From the 2021 HVPAA National Conference
Keneil Shah (University of Maryland School of Medicine), Safanah Siddiqui, Sonika Patel, Kathryn Robinett
Tertiary care hospitals serve as referral centers for the larger community in which they reside. Community hospitals will often transfer their most complex, critically ill patients to intensive care units (ICUs) of these hospitals for specialized, comprehensive care. This population of patients has high rates of morbidity and mortality. Palliative care (PC) involvement in critically ill patients has been demonstrated to reduce over-utilization of resources and hospital length of stays.
To identify the frequency of hospice referral, rate and timing to PC consultation, and overall impact towards patient outcome, disposition, and cost amongst inter-hospital transfers within a single institution’s medical intensive care unit (MICU) and cardiac critical care unit (CCU).
This is a single-center, retrospective cohort study of 848 patients transferred from local community hospitals to the MICU and CCU of a large tertiary care hospital between 2016-2018. Data extracted from the electronic medical record included 475 MICU patients and 373 CCU patients for the duration of their hospitalizations. Primary data endpoints collected were length of stay, hospitalization cost, disposition (expired, hospice, other discharge), presence of PC consultation, and time to PC consultation. An independent t-test was conducted to compare mortality rate, percentage of hospice referrals, mean length of stay, and mean cost of hospitalization between patients with and without PC consultation. Pearson correlation coefficient was calculated to analyze relationship between time to PC consultation with length of hospitalization as well as PC consultation with length of stay.
Of the 848 patients, 484 (57.1%) expired, with 117 (13.8%) having expired within 48 hours of transfer. PC consult was placed for 201 (23.7%) patients. Of the transfers, 49 (5.78%) were referred to hospice. Patients with PC consult were statistically more likely to be referred to hospice (p<0.001). The majority of PC consults were placed later than 7 days after transfer. Time to PC consult was positively correlated with length of hospitalization among MICU patients (r=0.79) and CCU patients (r=0.90). Time to PC consult was also positively correlated with hospitalization cost among MICU patients (r=0.75) and CCU patients (r=0.86).
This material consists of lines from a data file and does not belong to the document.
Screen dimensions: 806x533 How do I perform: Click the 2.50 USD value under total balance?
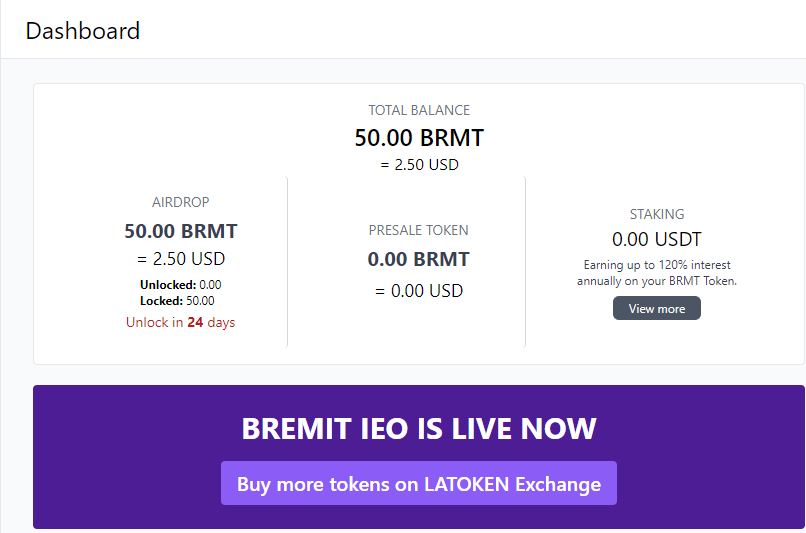[419, 164]
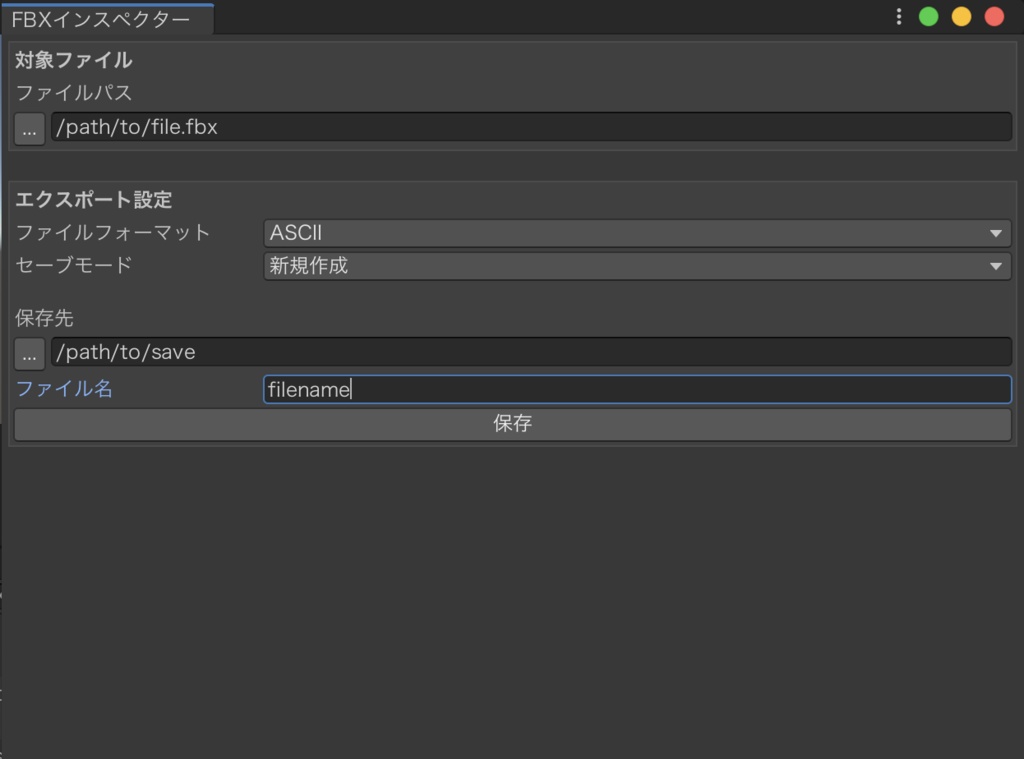The height and width of the screenshot is (759, 1024).
Task: Expand the ASCII file format combo box
Action: click(x=637, y=233)
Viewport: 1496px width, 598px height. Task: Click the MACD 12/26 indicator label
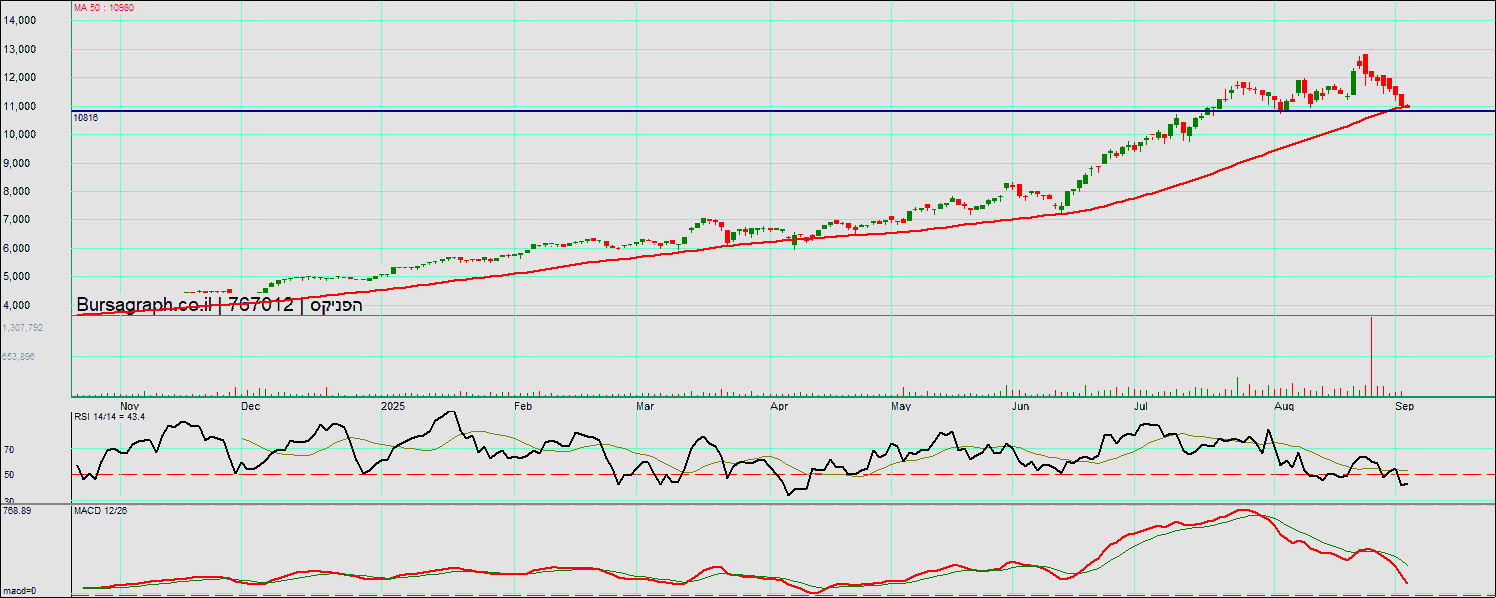tap(100, 511)
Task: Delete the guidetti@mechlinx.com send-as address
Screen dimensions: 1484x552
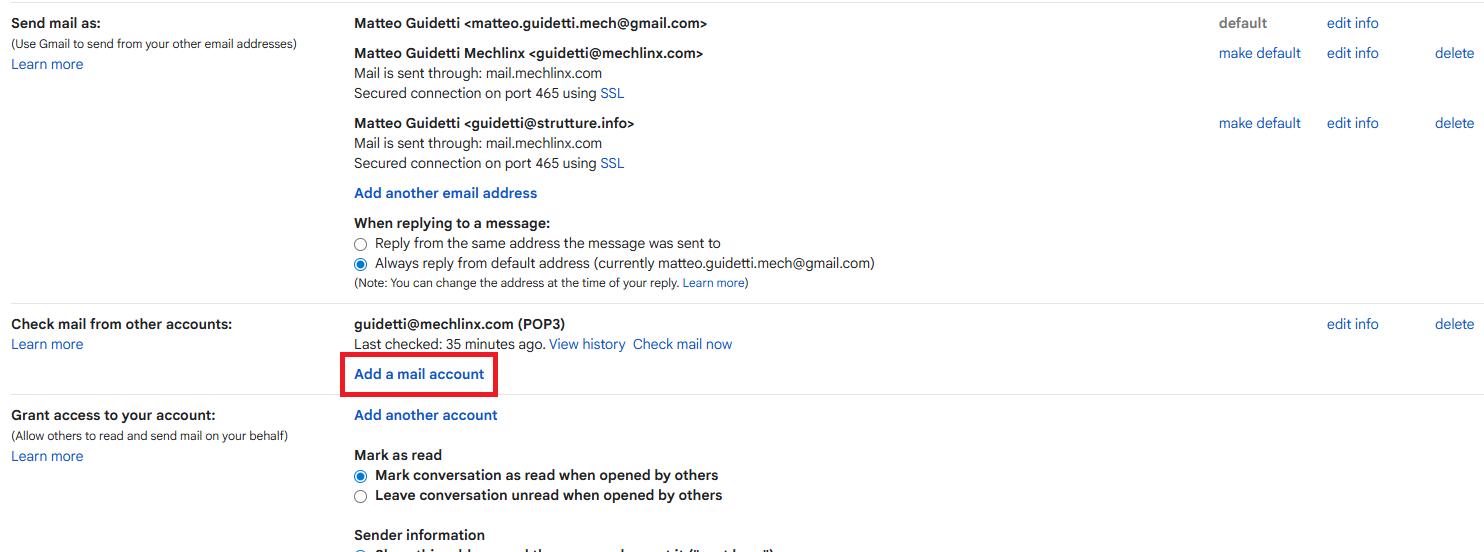Action: click(x=1454, y=53)
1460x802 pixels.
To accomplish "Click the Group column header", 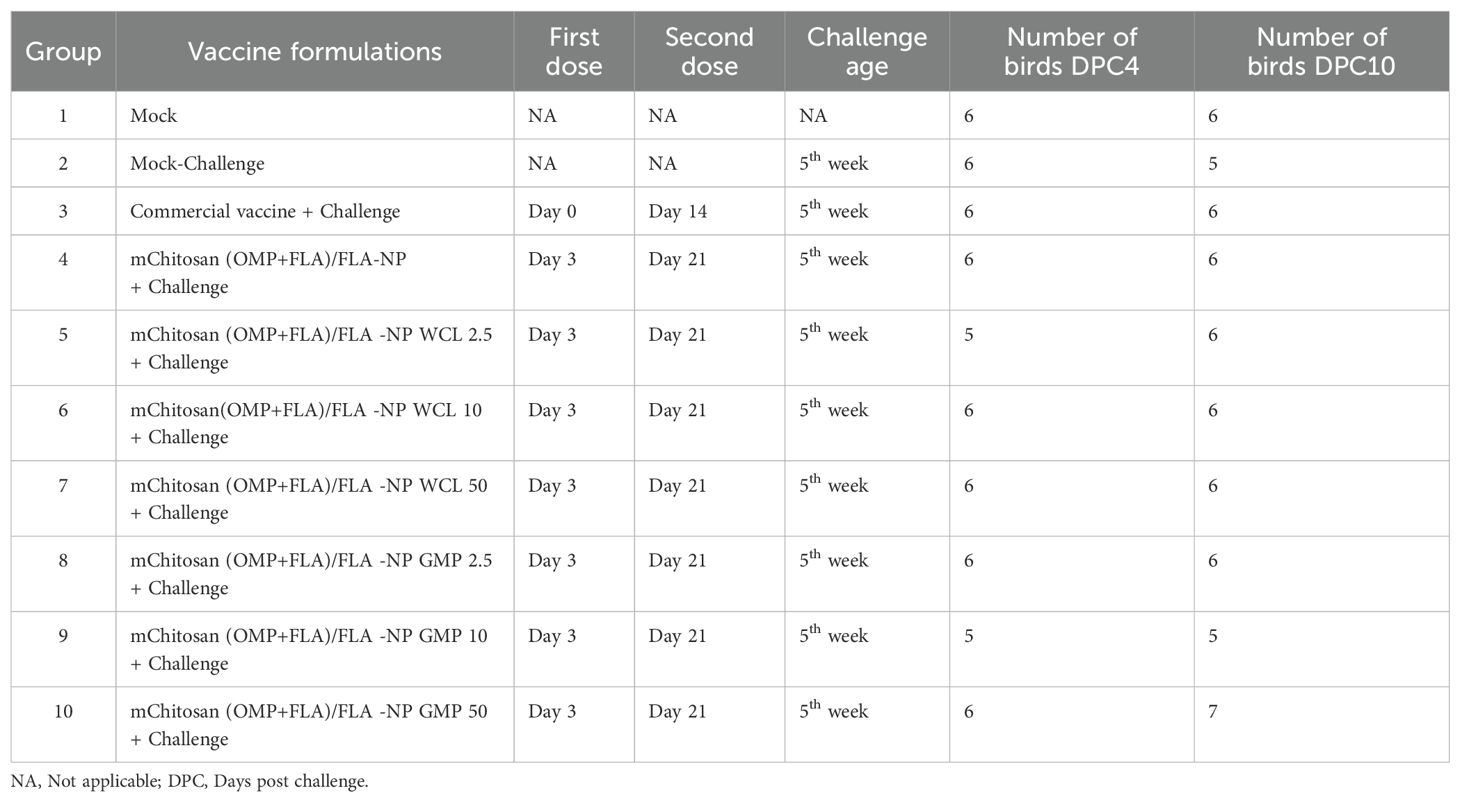I will tap(63, 52).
There is a high mortality rate, cost, and length of stay associated with patients transferred from community hospitals to tertiary care hospitals, yet there was a low rate of PC consultation in this cohort. Furthermore, there was a delay in PC consultation, with the majority of consults placed over 7 days into admission. Patients with palliative care consults were significantly more likely to be referred to hospice, but still had high mortality rates, suggesting a missed potential to facilitate timely goals of care discussions.
Our findings demonstrate that inter-hospital transfers represent a resource-intensive population with which increased, rapid PC involvement may allow an opportunity for improving optimization of resources and patient outcomes in ICUs.